LEARNING ABOUT DISEASES: CANCER
Cancer is a wild, unrestrained growth of cells. Some disturbance occurs which disrupts the balance of cells of different kinds in the body. The cells seem to return to their primitive state or to the infantile or fetal type. The body of a baby before birth grows much faster than does a cancer, but the growth of the cells in the developing child is controlled or regulated by an internal mechanism.
Many substances have the ability to stimulate the growth of cells. Pure chemicals, glandular substances, or physical forces like heat or pressure may stimulate cell growth. The changes that initiate the sudden, rapid growth of cancer cells and the traveling of these cells into other parts of the body involve many different factors related to the chemistry of the body, its nutrition, damage to tissues by inflammation and infection, and modifications of growth brought about by glandular action.

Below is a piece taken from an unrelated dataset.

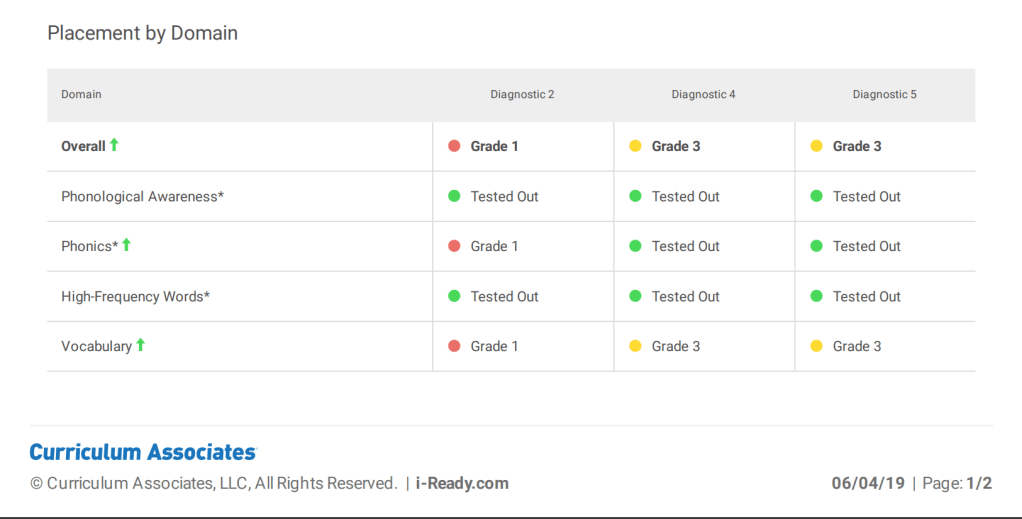Click the green arrow next to Vocabulary
This screenshot has width=1022, height=519.
tap(141, 345)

A variety of chemical products, particularly those related to tar, are known to be able to stimulate the growth of cancer. In tropical areas white people who do not protect themselves against the sun develop cancer in amounts out of all proportion to that which occurs among the native people with darker skins. To a large extent farmers also, as well as sailors, suffer from cancers of the skin.
Irritation is still a basic factor in the production of cancer. Continuous rubbing, irritation by irregular or jagged teeth, and heat from a pipe carried always in one corner of the mouth are known to be types of irritation that can excite the growth of cancer.